In last year’s Independence Day speech at the Red Fort in Delhi, Narendra Modi made a bold pledge: India would become a developed economy by 2047, when it celebrates 100 years since its founding. The country had three things in its favour, the prime minister declared: “demography, democracy and diversity”.


The vow would have seemed implausible a decade ago. In 2013, the year before Modi took power, India was identified by Morgan Stanley among a group of vulnerable emerging-market economies, dubbed the “Fragile Five” for their reliance on foreign capital to fuel their economies and, in many cases, big current account deficits.


Ten years later, Modi’s India is firmly in the sights of international investors, consultants and trading partners as one of the world’s fastest-growing big economies and a critical “China plus one” destination for companies seeking to reduce their exposure to political currents in Beijing.


In India’s upcoming national election, expected between April and May, Modi will make much of his Bharatiya Janata party’s economic record during its 10 years in government, touting its successes in delivering growth, reducing poverty and building infrastructure including airports, railways and roads.
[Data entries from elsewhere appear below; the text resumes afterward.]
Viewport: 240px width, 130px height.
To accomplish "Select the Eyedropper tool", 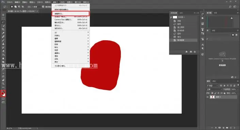I will [x=3, y=33].
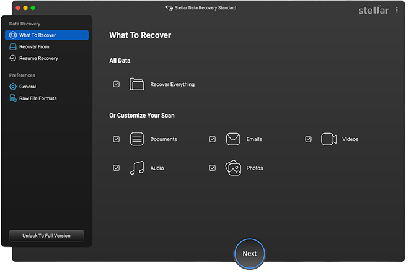Screen dimensions: 414x276
Task: Toggle the Audio checkbox
Action: pyautogui.click(x=117, y=168)
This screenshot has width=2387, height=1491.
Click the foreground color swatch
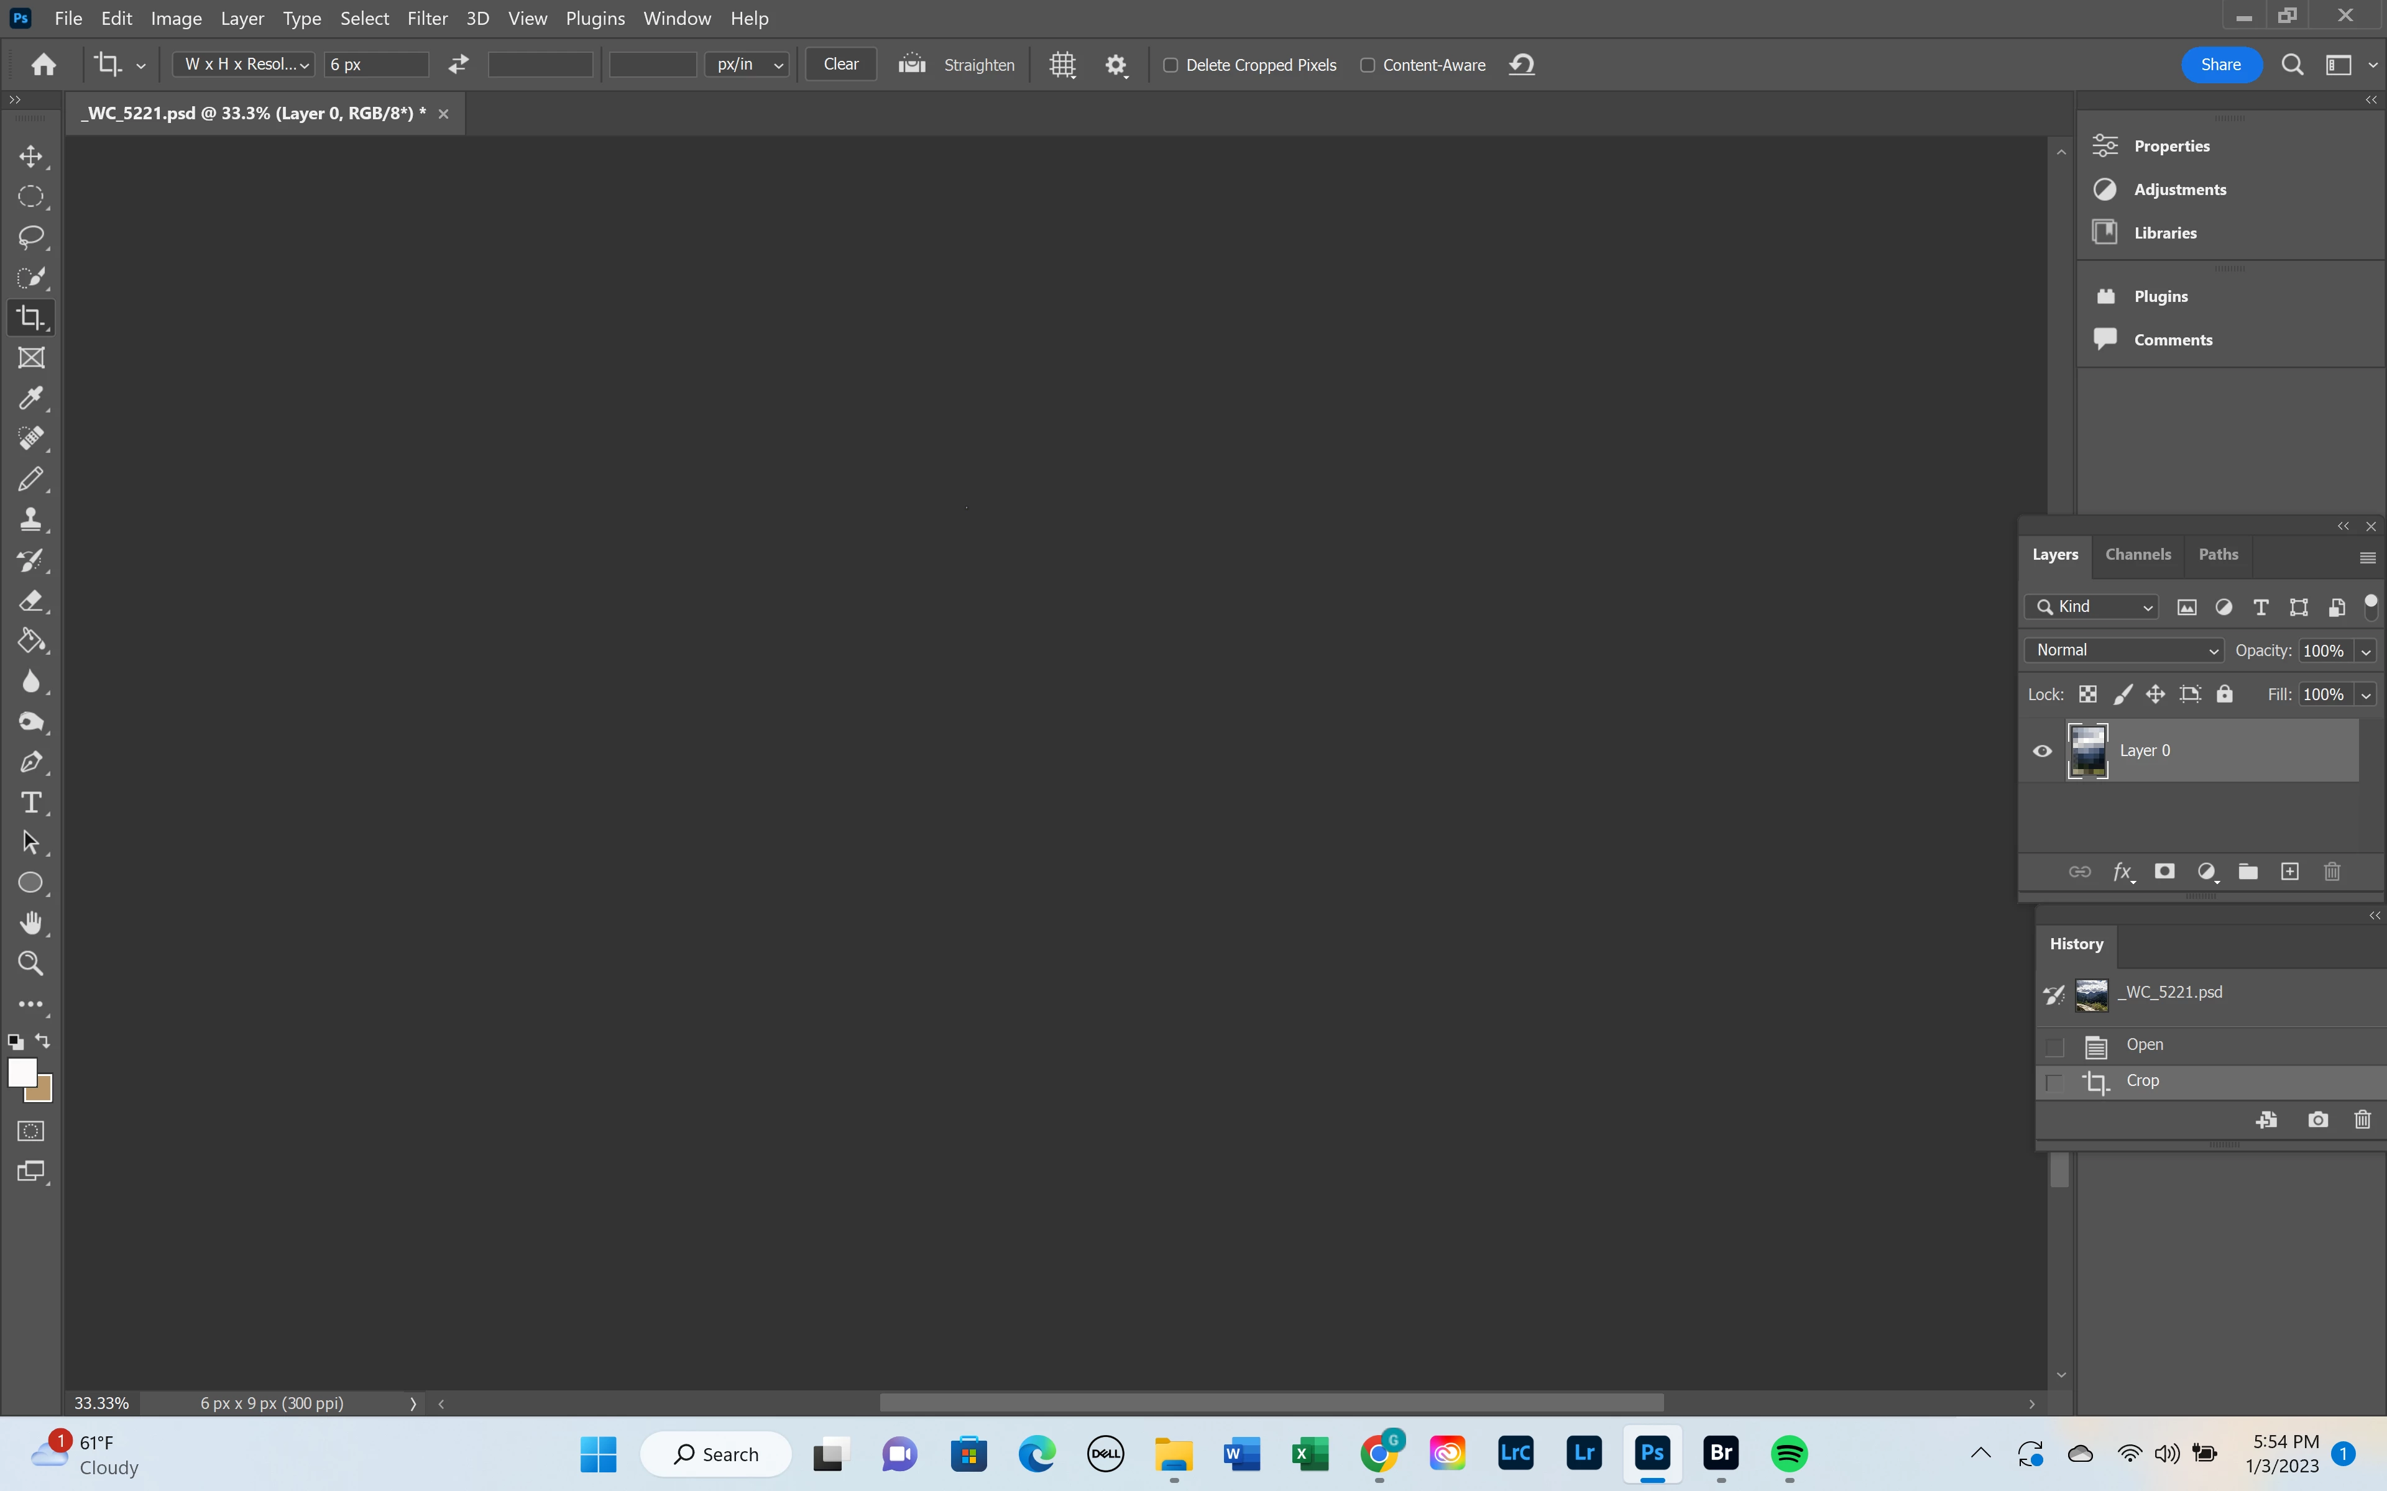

But what do the numbers show?


The Financial Times has analysed official data for gross domestic product growth, unemployment and poverty reduction, as well as indicators tracking job creation and employment, examining how they have performed in absolute terms and comparatively against other countries in some cases.

India’s statistics are in many cases deficient — the country has not held a census since 2011, for example — or in dispute, as in the case of unemployment data, but the numbers point to some clear trends.

During Modi’s two terms in office, India has on average been one of the fastest-growing large economies. Between 2014 and 2022, GDP grew at an average of 5.6 per cent in compound annual growth rate terms. An average of 14 other large developing economies had a CAGR of 3.8 per cent over the same period.


But India’s growth rate was even higher from 2000 to 2010, at more than 6 per cent on average. Economists said India’s economy would need to grow faster than its current 6-7 per cent rate in order to absorb a growing number of entrants into the workforce and meet Modi’s goal of reaching developed country status by 2047.


India is the poorest among the Brics nations, said Raghuram Rajan, professor of finance at the University of Chicago Booth School of Business and a former Reserve Bank of India governor, referring to the grouping that also includes Brazil, Russia, China and South Africa. It also “has a much longer distance of travel before it reaches their level of per capita income”, he said. “Growth has been good, but it has to be set in perspective.”  Extreme poverty has continued to fall since Modi took power. The share of India’s population living in extreme poverty has fallen from 18.7 per cent in 2015 to 12 per cent in 2021, according to World Bank data. Urban and rural regions both registered a drop in the share of people living below the international poverty line of $2.15 a day.